When was AE Housman’s book of poems, A Shropshire Lad, published?

The small first edition of Alfred Edward Housman’s 63 poems collected under the now-famous title A Shropshire Lad was published with very little fanfare in 1896, with some financial assistance from the author, a professor of Latin at University College, London. One of the critics who reviewed the book, Grant Richards, admired it so much that he bought the rights and reissued it under his own imprint. Keen for the poems to reach a wide audience, Housman welcomed the publication of cheap editions, including tiny volumes that fitted neatly into the breast pockets of soldiers serving on the western front. Its lyrical descriptions of the English countryside and weather, the references to many real places and the mood of nostalgia made A Shropshire Lad the perfect companion for young men seeking an escape in their off-duty hours from the horror of the trenches.

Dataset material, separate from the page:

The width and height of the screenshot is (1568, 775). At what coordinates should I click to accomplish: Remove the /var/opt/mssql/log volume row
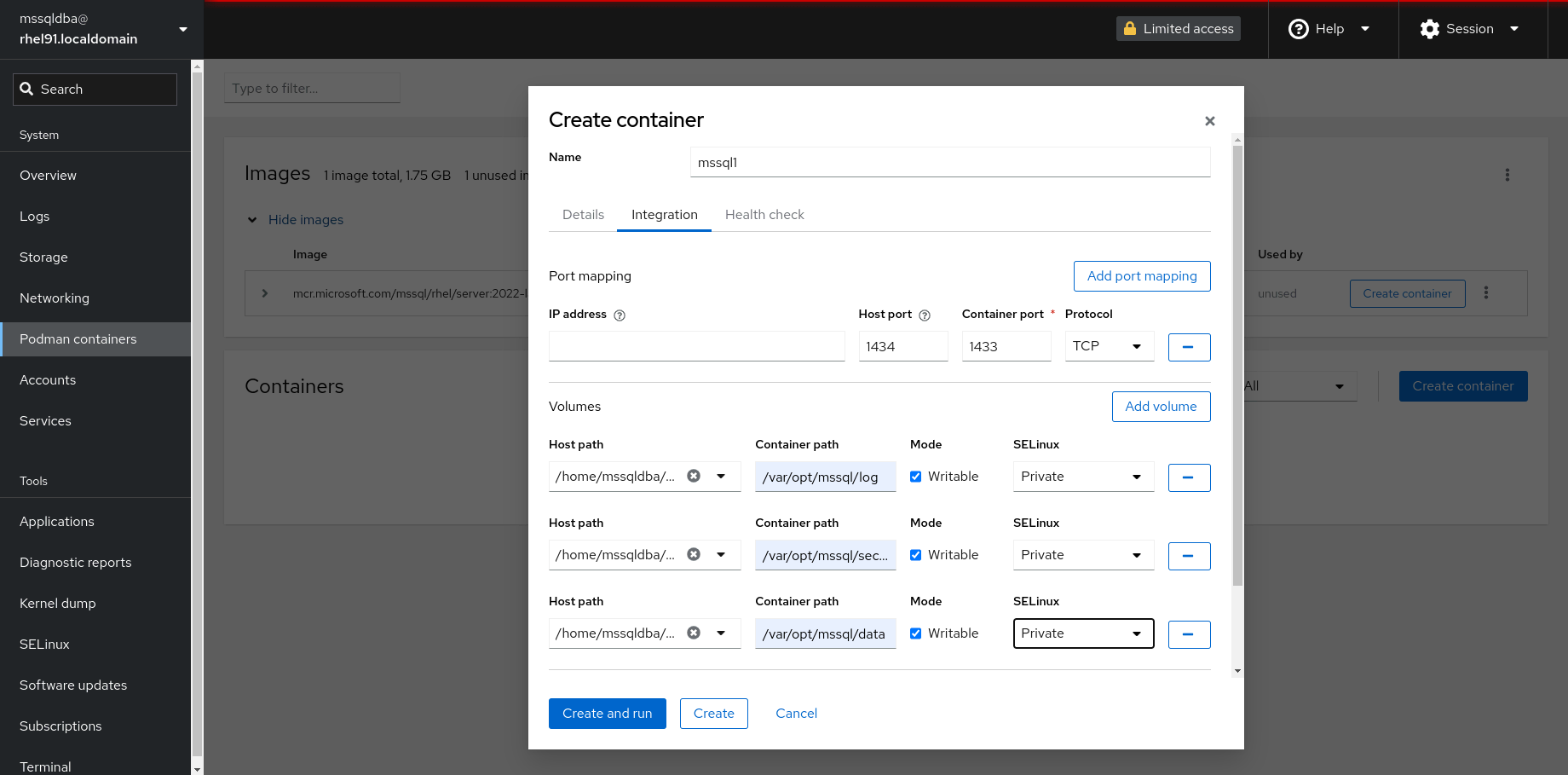pos(1189,477)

Housman was not himself a Shropshire lad; he was born in a Worcestershire village and grew up in the town of Bromsgrove, now part of the Birmingham conurbation, where his father was a solicitor. The ‘blue remembered hills’ that he described formed the distant western horizon of his youth, and the poems were written in Highgate, North London. Curiously, he refused to allow individual poems to be anthologised in collections of verse, yet was quite happy to authorise them to be set to music, as long as no cuts or alterations were made and, he said, as long as he did not have to listen to performances, which he found an embarrassing experience. He forbade concert promoters from reproducing the texts in programme books, and was pained by the discovery that some composers had disregarded his wishes about tinkering with the poems.

When were they set to music?

He would have had quite a task keeping abreast with all of them – Peter Parker, researching his 2016 book Housman Country, found that 47 composers produced 176 individual vocal settings between 1904 and 1940. Somervell, Vaughan Williams and Gurney are among those whose Housman settings have endured but even in this distinguished company Butterworth’s stand out.